Document passage:
[Start]

State papers: New York mayor’s reflections on NI spark outrage

‘Not particularly well-informed’ Ed Koch lauded ‘good attitude’ of British on peace trip

New York City mayor Ed Koch travelled to Ireland on a peace pilgrimage with Cardinal John O’Connor, Archbishop of New York. File photograph: New York Times
New York City mayor Ed Koch travelled to Ireland on a peace pilgrimage with Cardinal John O’Connor, Archbishop of New York. File photograph: New York Times

An attempt to steer outspoken New York mayor Ed Koch away from making controversial statements on Northern Ireland failed abjectly when he visited Ireland in 1988, papers released to the National Archives show.

When he returned home, the New York Times predicted the visit might cost him the mayoral election. The three-term mayor came to Ireland as part of a peace pilgrimage with Cardinal John O’Connor, Archbishop of New York. Before the visit, a senior civil servant warned that Koch had a tendency to speak his mind publicly on whatever topic is raised “whether the issue is familiar or unfamiliar to him”.

[End]

Dataset excerpts:
[Start]

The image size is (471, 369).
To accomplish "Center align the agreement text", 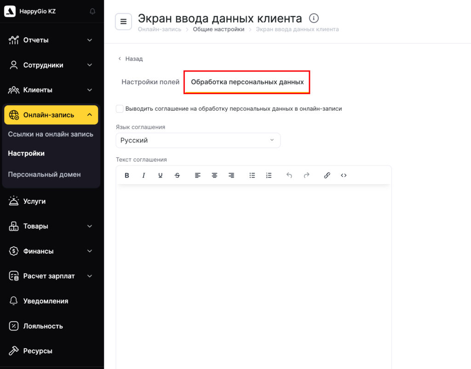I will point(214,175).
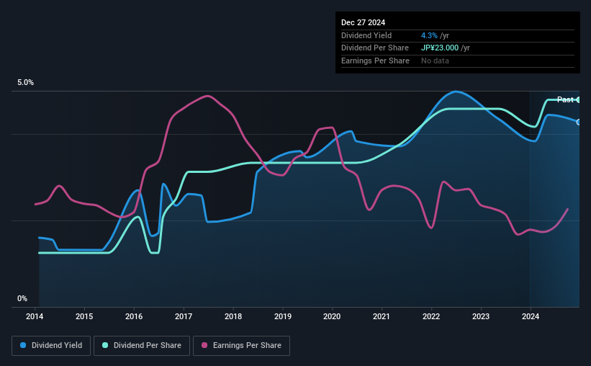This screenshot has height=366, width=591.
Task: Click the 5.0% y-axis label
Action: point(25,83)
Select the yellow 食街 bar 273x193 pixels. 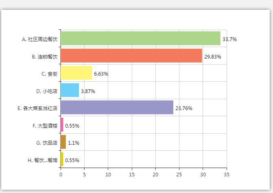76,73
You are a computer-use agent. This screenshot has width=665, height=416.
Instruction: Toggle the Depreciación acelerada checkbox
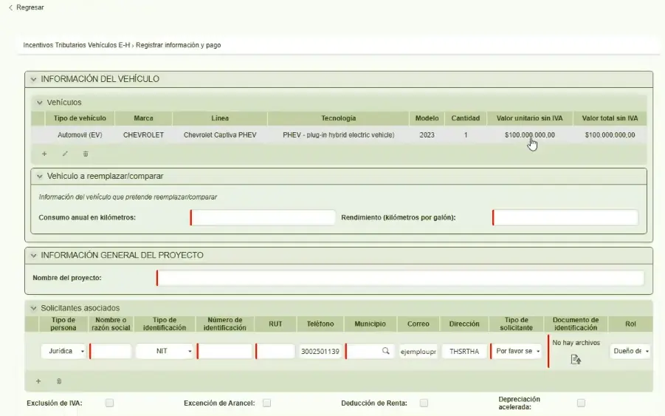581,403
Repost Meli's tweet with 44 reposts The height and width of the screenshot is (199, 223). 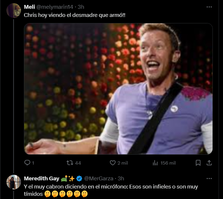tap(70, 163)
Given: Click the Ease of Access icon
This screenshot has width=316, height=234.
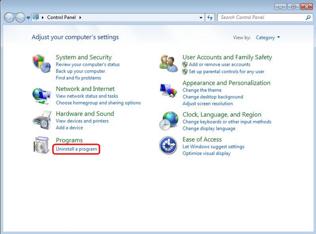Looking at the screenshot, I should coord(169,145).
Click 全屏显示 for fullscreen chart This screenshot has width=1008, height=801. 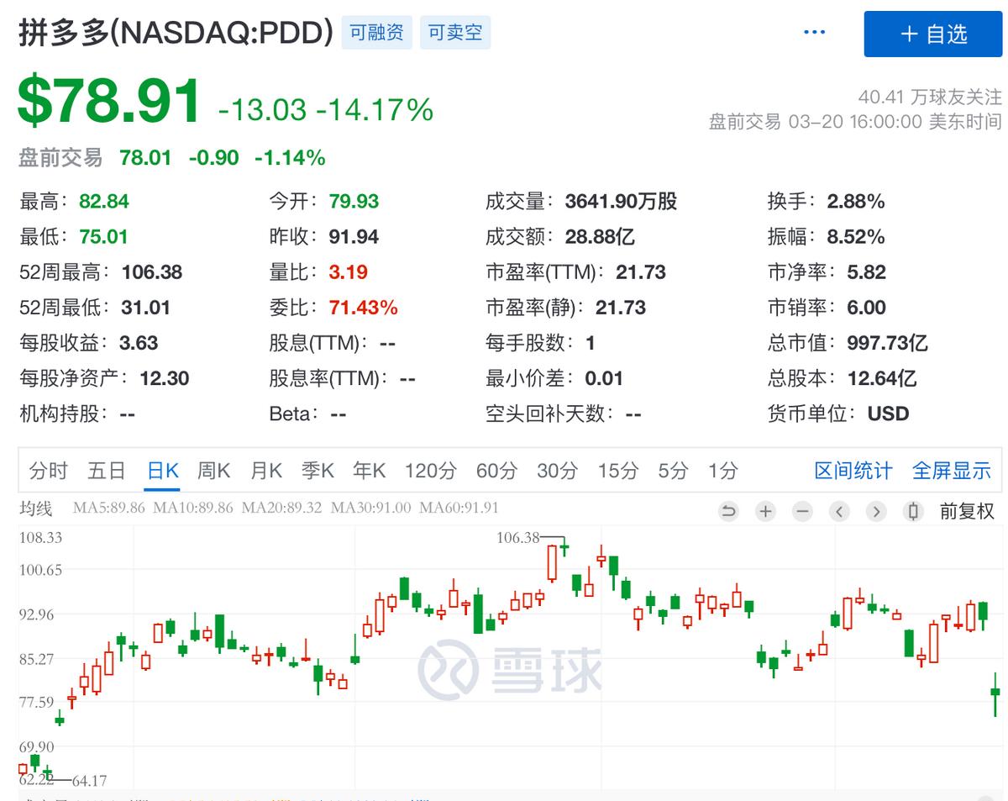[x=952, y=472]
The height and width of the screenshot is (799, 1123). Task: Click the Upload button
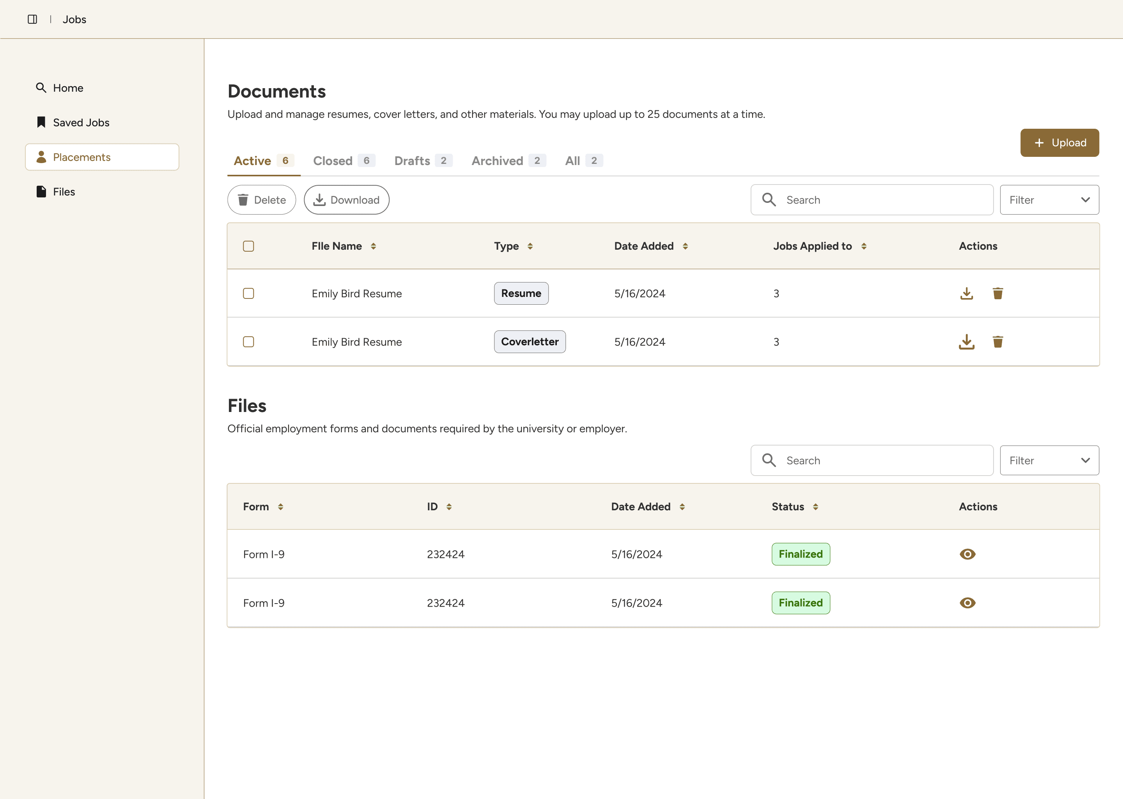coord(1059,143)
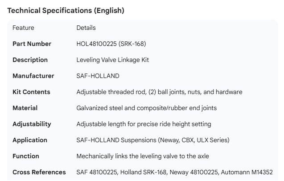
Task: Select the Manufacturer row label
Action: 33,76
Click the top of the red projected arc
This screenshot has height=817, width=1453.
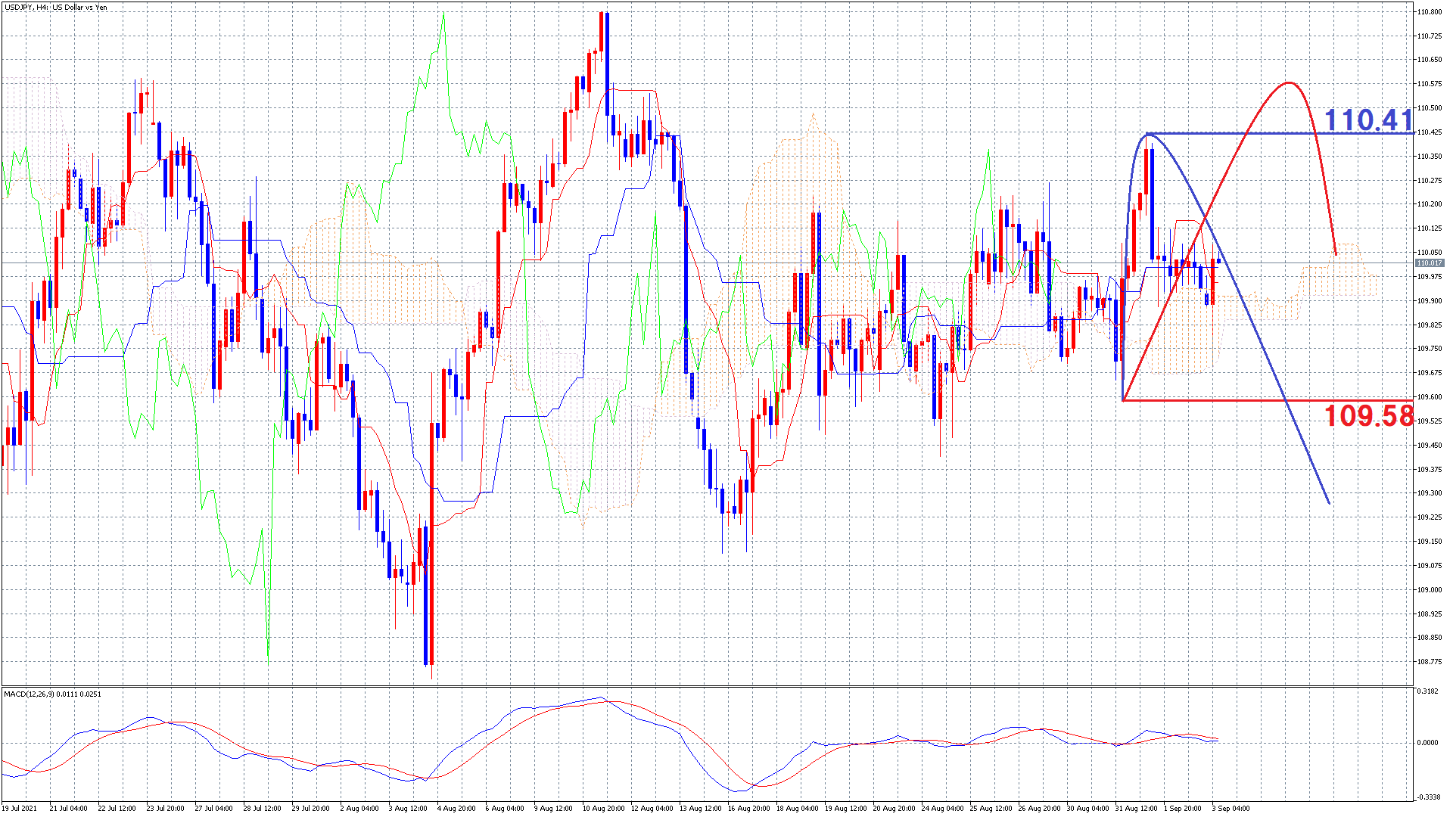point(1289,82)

[End]

Jobs:
[1] In the article on Ed Koch's 1988 trip to Ireland, who accompanied the New York mayor on his peace pilgrimage?
[2] Continue the article on Ed Koch's 1988 trip to Ireland, starting after its last sentence.

The responses:
[1] Cardinal John O'Connor, Archbishop of New York.

[2]
He continued: “He is not particularly well-informed on the details of the situation in Northern Ireland but is sympathetic to nationalist concerns. He has however in the past failed to distinguish between the nationalist and the IRA agenda.” The official said he had arranged to brief Koch on the government’s policy before the pilgrimage.

But it appeared that the briefing may have led to an over-correction. At the end of the peace pilgrimage Koch praised the “good attitude” of the British, saying they were no longer an occupying force in Ireland. Warming to his theme, he said British forces were “safeguarding the peace by preventing what, if these people were Jewish, would be called pogroms”.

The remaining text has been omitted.